La nuit tomba et, à mon réveil, j’eus la mauvaise surprise d’y être plongé. De nouveau, je me rappelai la chanson Stars Fell on Alabama et de nouveau me dis que cela n’avait jamais été. Cette nuit était encore plus noire que la précédente. Je m’apprêtais à démarrer quand j’entendis le bruit, un chant ou une psalmodie. J’ôtai la protection du plafonnier puis dévissai l’ampoule. J’ouvris la portière et, à tâtons, avançai sur une quinzaine de mètres, jusqu’à une clairière. Comme si on avait attendu mon arrivée, une torche fut fixée à une haute croix, qui illumina l’obscurité à deux terrains de foot de moi. J’observai les déplacements des têtes capuchonnées, accomplissant leurs gestes capuchonnés, échangeant des propos capuchonnés que je ne pouvais entendre. La seule chose dont j’étais sûr était que, dans l’instant, je n’irais nulle part.
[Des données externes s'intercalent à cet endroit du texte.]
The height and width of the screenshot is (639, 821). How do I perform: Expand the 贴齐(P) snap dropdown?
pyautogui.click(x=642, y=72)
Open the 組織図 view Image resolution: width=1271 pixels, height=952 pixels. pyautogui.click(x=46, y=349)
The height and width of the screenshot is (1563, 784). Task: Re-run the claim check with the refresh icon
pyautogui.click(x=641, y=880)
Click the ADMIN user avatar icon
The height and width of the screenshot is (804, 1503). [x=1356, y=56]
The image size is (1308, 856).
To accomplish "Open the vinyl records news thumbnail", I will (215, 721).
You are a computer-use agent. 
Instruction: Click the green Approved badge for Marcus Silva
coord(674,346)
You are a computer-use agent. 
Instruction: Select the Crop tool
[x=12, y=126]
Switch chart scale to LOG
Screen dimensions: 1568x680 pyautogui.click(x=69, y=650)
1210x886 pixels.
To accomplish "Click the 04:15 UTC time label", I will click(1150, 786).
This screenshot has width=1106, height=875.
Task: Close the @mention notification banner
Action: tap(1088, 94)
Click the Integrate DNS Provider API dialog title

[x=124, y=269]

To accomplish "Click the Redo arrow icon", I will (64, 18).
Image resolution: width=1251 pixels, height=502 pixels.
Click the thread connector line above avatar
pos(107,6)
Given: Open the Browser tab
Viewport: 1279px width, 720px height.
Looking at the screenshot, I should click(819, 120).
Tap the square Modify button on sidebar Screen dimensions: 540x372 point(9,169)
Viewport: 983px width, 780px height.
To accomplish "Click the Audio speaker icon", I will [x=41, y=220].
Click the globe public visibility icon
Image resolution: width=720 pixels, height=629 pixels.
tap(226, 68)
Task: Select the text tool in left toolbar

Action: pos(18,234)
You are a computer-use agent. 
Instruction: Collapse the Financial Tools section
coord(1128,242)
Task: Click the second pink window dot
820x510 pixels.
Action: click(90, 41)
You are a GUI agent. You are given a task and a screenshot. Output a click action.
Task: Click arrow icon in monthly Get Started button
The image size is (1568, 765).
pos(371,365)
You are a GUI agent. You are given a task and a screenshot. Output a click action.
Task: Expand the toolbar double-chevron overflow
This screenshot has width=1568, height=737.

Les abrutis vêtus de blanc ne m’avaient pas repéré, et à moins de commettre un acte stupide, comme allumer une cigarette ou leur crier quelque chose, cela n’arriverait pas. Ils prièrent, chantèrent, beuglèrent puis, quelque deux heures plus tard, commencèrent à vider les lieux, en file indienne de phares aveuglants. J’attendis le départ du dernier pick-up et que la croix me parût froide pour, enfin, retourner à ma voiture, démarrer et partir.